Marshall leads Sunrise Rotary's effort to help the United Way of Washington County on its annual Day of Caring every fall. That day, hundreds of people volunteer their time to help various people and nonprofit organizations in need.

Last year, Rotary members painted the outdoor skating rink and cement structures along the grandstands at Fairgrounds Park.

Marshall also was a school mentor for Big Brothers Big Sisters of Washington County for two years before he went back to work.

He umpired for area Little Leagues, but stopped four years ago because it was too tough on his knees.

Marshall said he probably learned to help others through church teachings when growing up, or seeing others help people.

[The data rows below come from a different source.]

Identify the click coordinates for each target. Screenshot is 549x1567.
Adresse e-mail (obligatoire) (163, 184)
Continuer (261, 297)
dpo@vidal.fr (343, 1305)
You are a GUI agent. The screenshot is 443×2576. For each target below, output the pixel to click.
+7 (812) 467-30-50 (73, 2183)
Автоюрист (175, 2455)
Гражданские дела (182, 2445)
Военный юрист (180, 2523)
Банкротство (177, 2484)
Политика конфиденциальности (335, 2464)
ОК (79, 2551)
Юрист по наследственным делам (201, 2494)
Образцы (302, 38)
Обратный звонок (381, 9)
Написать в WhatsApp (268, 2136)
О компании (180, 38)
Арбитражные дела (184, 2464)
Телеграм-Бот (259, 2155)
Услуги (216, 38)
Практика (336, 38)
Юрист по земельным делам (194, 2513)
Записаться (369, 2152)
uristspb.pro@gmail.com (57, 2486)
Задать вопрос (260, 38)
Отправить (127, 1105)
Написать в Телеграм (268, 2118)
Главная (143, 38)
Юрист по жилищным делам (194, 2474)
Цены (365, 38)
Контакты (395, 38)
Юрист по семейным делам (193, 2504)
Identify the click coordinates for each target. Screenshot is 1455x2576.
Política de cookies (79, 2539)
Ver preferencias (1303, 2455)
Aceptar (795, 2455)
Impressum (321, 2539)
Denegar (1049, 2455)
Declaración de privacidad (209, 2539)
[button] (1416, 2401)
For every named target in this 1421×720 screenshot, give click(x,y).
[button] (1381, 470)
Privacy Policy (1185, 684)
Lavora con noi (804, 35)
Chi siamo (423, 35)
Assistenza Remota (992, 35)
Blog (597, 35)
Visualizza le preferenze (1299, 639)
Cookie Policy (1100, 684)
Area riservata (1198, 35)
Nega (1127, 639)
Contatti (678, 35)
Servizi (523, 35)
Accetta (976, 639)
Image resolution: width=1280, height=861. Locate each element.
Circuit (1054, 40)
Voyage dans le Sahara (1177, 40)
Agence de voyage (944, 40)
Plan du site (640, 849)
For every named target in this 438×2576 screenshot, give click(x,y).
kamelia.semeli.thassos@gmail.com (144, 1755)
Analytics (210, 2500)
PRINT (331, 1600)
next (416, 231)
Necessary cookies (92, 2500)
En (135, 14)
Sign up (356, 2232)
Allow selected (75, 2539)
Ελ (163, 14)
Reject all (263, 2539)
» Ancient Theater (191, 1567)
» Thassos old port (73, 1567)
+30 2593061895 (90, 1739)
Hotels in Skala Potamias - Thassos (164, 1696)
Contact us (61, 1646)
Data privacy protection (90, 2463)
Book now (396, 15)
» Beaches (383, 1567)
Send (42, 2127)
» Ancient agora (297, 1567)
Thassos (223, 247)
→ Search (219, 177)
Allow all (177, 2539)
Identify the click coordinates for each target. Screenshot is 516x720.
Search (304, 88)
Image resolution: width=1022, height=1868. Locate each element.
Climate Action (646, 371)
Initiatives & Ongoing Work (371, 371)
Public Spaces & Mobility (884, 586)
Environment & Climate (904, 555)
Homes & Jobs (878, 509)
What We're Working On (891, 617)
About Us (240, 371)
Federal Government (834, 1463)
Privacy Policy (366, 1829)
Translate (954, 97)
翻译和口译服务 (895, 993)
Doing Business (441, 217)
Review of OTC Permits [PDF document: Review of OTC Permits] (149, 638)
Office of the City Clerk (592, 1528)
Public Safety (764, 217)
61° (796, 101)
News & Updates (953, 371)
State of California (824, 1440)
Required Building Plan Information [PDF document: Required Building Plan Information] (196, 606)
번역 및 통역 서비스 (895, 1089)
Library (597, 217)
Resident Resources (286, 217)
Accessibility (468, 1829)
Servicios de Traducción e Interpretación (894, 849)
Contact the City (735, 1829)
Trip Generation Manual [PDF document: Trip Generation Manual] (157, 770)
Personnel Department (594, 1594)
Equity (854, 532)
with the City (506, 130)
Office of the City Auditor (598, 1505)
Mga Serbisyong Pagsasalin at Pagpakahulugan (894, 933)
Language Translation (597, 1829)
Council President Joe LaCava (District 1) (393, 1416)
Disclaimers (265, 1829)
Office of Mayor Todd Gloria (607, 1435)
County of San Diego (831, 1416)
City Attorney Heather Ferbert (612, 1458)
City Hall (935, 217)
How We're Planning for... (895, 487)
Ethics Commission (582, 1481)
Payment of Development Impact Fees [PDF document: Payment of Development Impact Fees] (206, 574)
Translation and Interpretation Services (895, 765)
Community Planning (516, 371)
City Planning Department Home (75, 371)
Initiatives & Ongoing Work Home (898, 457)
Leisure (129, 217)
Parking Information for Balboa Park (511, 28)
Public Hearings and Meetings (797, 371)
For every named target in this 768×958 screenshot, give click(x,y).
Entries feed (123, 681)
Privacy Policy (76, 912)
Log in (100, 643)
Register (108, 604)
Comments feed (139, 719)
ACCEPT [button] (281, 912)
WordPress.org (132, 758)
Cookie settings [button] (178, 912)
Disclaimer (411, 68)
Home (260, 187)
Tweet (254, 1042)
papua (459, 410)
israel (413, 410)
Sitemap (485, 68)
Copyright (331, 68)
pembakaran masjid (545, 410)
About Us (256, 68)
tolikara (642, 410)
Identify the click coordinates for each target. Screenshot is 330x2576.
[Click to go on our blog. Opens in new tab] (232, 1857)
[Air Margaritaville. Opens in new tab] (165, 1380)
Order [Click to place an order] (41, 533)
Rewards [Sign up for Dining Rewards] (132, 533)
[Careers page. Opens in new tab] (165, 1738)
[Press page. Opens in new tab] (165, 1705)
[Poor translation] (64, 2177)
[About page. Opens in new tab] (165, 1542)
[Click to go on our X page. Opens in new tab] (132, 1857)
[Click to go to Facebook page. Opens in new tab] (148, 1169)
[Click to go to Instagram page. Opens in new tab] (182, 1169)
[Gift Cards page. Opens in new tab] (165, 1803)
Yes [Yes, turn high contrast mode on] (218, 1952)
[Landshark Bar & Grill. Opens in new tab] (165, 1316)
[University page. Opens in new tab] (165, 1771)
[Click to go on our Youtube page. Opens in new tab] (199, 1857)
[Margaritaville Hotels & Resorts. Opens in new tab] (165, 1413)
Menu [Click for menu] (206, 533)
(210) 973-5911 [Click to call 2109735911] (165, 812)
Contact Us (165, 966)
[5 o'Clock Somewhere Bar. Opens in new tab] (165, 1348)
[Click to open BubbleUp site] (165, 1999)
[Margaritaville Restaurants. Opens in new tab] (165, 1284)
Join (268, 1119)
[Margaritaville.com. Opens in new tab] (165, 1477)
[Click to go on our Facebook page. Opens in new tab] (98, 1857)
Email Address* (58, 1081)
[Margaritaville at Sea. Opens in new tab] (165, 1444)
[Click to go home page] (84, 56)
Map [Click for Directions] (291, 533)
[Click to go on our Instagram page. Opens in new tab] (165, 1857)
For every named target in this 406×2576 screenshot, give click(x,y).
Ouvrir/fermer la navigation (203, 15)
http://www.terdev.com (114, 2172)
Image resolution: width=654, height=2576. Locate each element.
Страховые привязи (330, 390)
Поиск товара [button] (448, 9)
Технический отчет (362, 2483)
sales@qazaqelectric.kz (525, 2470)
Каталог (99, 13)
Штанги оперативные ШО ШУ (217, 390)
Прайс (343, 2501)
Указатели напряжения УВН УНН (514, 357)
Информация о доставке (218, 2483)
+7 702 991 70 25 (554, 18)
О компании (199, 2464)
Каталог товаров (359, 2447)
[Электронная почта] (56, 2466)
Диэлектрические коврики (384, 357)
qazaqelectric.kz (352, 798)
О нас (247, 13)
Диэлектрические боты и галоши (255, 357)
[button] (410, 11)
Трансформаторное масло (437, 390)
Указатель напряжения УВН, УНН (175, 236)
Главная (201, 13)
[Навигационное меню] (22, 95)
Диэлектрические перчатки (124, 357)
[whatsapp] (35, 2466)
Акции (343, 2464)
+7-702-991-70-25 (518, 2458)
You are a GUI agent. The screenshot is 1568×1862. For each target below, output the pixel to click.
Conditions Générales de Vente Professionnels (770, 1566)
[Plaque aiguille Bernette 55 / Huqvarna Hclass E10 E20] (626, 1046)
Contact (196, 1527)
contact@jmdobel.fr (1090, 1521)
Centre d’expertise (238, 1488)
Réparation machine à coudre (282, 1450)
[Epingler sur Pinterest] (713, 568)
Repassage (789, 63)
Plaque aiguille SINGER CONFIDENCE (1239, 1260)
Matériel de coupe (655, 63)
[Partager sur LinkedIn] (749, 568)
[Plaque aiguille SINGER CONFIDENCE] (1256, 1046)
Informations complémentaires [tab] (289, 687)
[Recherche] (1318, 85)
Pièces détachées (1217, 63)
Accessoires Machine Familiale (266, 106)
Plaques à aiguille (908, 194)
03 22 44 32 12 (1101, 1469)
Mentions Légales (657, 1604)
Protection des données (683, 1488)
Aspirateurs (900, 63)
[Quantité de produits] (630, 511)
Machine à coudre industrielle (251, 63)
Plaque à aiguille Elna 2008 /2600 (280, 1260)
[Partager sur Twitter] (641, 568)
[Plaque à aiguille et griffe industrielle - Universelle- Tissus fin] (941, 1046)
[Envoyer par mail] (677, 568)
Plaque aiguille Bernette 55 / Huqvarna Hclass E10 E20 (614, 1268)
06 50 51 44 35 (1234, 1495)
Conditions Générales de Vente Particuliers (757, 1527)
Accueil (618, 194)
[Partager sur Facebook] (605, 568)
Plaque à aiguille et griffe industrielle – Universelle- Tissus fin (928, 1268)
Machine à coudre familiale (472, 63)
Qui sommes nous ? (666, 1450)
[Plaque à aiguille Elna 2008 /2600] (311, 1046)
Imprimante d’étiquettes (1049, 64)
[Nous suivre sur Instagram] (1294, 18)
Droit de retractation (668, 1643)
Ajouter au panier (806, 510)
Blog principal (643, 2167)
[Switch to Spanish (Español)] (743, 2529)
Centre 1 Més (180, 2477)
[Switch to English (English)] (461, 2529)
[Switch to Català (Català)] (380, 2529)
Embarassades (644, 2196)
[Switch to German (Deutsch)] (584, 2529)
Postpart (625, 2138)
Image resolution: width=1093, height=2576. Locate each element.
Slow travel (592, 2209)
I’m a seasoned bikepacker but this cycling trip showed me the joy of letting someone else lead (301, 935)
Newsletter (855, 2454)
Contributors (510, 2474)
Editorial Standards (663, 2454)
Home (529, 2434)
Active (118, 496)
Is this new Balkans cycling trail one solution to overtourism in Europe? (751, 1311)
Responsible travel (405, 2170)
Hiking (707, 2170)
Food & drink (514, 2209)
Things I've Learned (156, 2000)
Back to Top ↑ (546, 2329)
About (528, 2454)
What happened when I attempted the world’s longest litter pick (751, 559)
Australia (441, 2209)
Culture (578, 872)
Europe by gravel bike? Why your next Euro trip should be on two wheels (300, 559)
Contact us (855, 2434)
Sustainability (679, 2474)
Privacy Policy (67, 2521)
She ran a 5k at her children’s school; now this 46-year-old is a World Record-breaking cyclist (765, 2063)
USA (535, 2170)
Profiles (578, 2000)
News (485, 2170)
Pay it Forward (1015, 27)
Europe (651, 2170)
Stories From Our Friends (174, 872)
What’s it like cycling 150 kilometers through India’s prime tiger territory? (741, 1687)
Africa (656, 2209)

"I just feel that there's always someone out there worse off than you," he said.

Q&A with Jim Marshall

Resides: East of Hagerstown

Occupation: Project manager for Nortel Government Solutions

Q: What is your proudest moment?

A: "When all my five children graduated from college. ... That to me is significant to have all five children go to college and graduate."

Q: Whom do you most admire, and why?

A: Aunt Shirley. "She always and to this day is looking for ways to help others, not just in her family, great-grandchildren, but others in the community, helping out in senior homes, making dozens of cookies for the high school where her son is a teacher."

Q: What is the best piece of advice you have received, and who gave it to you?

A: "It's not the amount of money you have, the amount of toys you have. Friends and family are the most important assets in life. I've probably learned that from a number of people who have mentored me in life."

Q: What is the next goal you would like to achieve?

A: "To be of sound mind and health, to be able to provide help to those that need it in the community. To continue to serve the community as best I can."